Exercise instructions →
Restate word for word the lines in the listing below, starting at the line containing "Click the yellow line above the grated bridge" and ending at the line containing "The image size is (665, 380).", both included; leave out the rest.

---- Exercise material

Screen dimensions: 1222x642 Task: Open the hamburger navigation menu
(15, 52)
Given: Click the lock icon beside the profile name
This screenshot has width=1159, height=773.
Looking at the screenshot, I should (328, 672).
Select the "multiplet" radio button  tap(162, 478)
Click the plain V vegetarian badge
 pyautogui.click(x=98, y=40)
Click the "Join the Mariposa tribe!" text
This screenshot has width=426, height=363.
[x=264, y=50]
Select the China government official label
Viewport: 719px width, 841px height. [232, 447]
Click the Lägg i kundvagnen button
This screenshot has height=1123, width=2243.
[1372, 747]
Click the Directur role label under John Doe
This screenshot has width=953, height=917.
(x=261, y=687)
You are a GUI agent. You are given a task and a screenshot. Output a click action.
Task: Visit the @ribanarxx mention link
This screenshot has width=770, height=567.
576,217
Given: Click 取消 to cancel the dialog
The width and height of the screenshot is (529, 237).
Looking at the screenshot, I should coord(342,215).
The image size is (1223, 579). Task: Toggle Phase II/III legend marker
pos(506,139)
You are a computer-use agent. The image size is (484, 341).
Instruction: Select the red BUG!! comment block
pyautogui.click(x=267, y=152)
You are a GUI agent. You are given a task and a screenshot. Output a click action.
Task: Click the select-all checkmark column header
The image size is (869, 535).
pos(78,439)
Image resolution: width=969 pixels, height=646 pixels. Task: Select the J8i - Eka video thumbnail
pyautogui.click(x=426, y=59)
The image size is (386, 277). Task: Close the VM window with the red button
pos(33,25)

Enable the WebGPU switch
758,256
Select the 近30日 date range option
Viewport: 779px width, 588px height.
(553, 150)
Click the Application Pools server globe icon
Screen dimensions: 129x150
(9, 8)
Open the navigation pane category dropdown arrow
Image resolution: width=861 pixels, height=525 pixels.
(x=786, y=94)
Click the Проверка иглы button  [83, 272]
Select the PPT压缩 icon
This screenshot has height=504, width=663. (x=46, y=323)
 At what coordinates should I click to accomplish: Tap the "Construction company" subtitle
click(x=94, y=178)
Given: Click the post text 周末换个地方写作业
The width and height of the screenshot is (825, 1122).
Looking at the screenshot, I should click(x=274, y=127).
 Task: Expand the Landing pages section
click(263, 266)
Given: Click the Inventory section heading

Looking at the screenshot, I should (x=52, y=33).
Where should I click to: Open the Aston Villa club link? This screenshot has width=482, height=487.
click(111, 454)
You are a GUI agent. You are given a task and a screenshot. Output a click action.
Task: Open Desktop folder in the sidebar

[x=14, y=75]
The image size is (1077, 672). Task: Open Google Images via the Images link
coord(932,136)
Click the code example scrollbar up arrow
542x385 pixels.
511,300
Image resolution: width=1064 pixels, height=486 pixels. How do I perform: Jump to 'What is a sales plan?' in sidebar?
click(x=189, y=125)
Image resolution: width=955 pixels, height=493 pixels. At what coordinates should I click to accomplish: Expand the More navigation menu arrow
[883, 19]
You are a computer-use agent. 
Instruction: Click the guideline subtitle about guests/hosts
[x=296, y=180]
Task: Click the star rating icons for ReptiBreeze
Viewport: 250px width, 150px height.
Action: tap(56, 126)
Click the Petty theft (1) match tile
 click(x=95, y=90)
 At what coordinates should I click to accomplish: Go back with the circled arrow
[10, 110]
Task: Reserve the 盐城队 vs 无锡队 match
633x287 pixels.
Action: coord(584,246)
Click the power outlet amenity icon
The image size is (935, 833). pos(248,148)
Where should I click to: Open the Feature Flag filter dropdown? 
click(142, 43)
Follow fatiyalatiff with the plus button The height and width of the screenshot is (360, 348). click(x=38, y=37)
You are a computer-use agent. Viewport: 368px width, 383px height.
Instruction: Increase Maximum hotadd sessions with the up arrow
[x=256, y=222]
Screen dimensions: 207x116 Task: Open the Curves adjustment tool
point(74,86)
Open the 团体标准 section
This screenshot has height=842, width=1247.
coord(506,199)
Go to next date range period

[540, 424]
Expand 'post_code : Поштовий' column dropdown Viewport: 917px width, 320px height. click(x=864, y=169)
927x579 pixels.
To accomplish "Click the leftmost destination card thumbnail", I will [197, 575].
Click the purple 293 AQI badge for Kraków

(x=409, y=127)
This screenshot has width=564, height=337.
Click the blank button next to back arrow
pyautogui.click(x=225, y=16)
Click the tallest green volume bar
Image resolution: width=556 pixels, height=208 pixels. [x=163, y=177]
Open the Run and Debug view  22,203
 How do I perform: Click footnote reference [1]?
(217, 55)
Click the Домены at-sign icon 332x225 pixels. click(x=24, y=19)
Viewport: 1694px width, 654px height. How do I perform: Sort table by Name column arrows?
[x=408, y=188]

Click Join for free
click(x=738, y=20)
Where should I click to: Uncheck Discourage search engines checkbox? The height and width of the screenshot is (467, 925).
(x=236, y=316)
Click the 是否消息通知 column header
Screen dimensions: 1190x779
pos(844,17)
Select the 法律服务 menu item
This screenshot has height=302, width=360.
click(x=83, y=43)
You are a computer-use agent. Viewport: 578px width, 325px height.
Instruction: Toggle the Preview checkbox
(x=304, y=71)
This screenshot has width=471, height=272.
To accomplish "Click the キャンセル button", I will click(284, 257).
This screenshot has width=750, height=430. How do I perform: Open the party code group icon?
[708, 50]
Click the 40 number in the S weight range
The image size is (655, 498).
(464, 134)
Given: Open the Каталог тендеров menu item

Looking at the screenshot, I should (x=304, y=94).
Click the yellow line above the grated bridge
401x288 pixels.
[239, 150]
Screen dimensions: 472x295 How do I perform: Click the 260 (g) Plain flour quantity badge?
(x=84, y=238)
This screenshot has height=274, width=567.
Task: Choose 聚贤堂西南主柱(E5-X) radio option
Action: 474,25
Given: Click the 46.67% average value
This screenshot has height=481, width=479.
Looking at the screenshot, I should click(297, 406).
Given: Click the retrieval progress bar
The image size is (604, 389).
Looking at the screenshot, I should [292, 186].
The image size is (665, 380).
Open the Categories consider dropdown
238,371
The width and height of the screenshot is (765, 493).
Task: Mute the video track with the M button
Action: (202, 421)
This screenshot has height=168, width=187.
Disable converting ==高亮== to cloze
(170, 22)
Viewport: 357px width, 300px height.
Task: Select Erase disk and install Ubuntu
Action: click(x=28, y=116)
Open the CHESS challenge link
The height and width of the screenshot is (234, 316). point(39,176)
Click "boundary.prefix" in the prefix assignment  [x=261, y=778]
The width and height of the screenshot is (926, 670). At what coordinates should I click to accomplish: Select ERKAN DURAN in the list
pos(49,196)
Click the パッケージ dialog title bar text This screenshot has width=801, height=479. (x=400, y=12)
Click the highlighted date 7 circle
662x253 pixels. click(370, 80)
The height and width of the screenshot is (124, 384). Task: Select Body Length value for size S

--------

Written reply →
Click the yellow line above the grated bridge
401x288 pixels.
[239, 150]
Screen dimensions: 472x295 How do I perform: Click the 260 (g) Plain flour quantity badge?
(x=84, y=238)
This screenshot has height=274, width=567.
Task: Choose 聚贤堂西南主柱(E5-X) radio option
Action: 474,25
Given: Click the 46.67% average value
This screenshot has height=481, width=479.
Looking at the screenshot, I should click(297, 406).
Given: Click the retrieval progress bar
The image size is (604, 389).
Looking at the screenshot, I should [292, 186].
The image size is (665, 380).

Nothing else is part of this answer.